The baculovirus expression vector system, in combination with insect cells as hosts, is widely used to produce recombinant proteins1, viruses and virus-like particles (VLPs) for research, human and veterinary applications2. This system has been available and thoroughly investigated since the 1960´s and it has been found that some insect cell lines in use have a persistent adventitious viral infection and are therefore associated with a potential biosafety hazard3. At the “Austrian centre of industrial biotechnology” (acib) and at the “University of Natural Resources and Life Sciences” (BOKU), we work with a virus-free cell line derived from the commercially available HighFiveTM cell line, called Tnms423. It was shown in the past, that this cell line can produce VLPs consistently with the baculovirus expression vector system4–6 (Figure 1) and is equally well suited as HighFiveTM cells4.  Although the baculovirus expression vector system has high expression rates due to a strong promoter, it not only allows the production of VLPs but also of baculovirus. The two particles are similar in size and have overlapping surface proteins, which makes them difficult to distinguish and separate and consequently challenging to quantify. Alternatives like transient transfection using plasmids7 will therefore be investigated.

The cultivations in our laboratory have been and are still carried out mostly in shaking flask cultures. To overcome the limits of scalability, a bioreactor platform process will be developed to produce VLPs in Tnms42 cells at lab scale and ready to be scaled up to pilot or production scale.
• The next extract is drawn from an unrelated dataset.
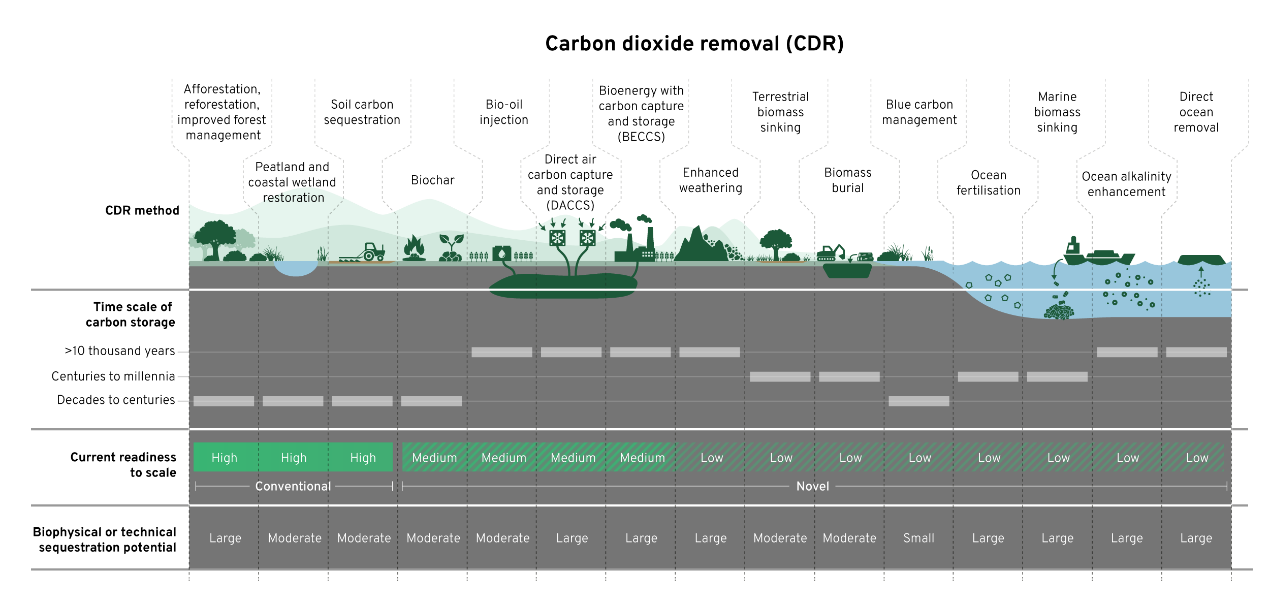
Task: Click the Medium readiness bar under Biochar
Action: click(x=434, y=457)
Therefore, cell culture conditions and infection parameters, such as time of infection, multiplicity of infection, time of harvest and others will be investigated for titre optimisation and reduction of by-products and impurities. In this project, a high throughput method for monitoring the production will be developed to simplify analytics and accelerate process optimisation. Accordingly, a well-suited model product with unique characteristics to distinguish from other particle population, but similar to a real product, is needed. Finally, an integrated capture step at the end of production will be implemented for product capture and/or purification without intermediate steps, such as cell separation and storage. 

Figure 1: Tnms42 infected with baculo virus expressing yellow fluorescent protein and gag VLP 

1.         Bédard, C., Kamen, A., Tom, R. & Massie, B. Maximization of recombinant protein yield in the insect cell/baculovirus system by one-time addition of nutrients to high-density batch cultures. Cytotechnology 15, 129–138 (1994).

2.         Tapia, F., Vázquez-Ramírez, D., Genzel, Y. & Reichl, U. Bioreactors for high cell density and continuous multi-stage cultivations: options for process intensification in cell culture-based viral vaccine production. Appl. Microbiol. Biotechnol. 100, 2121–2132 (2016).

3.         Geisler, C. & Jarvis, D. L. Adventitious viruses in insect cell lines used for recombinant protein expression. Protein Expr Purif. 144, 25–32 (2018).

4.         Klausberger, M. et al. Off-target effects of an insect cell-expressed influenza HA-pseudotyped Gag-VLP preparation in limiting postinfluenza Staphylococcus aureus infections. Vaccine 38, 859–867 (2020).

5.         Strobl, F., Duerkop, M., Palmberger, D. & Striedner, G. High shear resistance of insect cells: the basis for substantial improvements in cell culture process design. Sci. Rep. 11, 9413 (2021).

6.         Strobl, F., Ghorbanpour, S. M., Palmberger, D. & Striedner, G. Evaluation of screening platforms for virus-like particle production with the baculovirus expression vector system in insect cells. Sci. Rep. 10, 1–9 (2020).

7.         Puente-massaguer, E. et al. PEI-Mediated Transient Transfection of High Five Cells at Bioreactor Scale for HIV-1 VLP Production. Nanomaterials 10, (2020).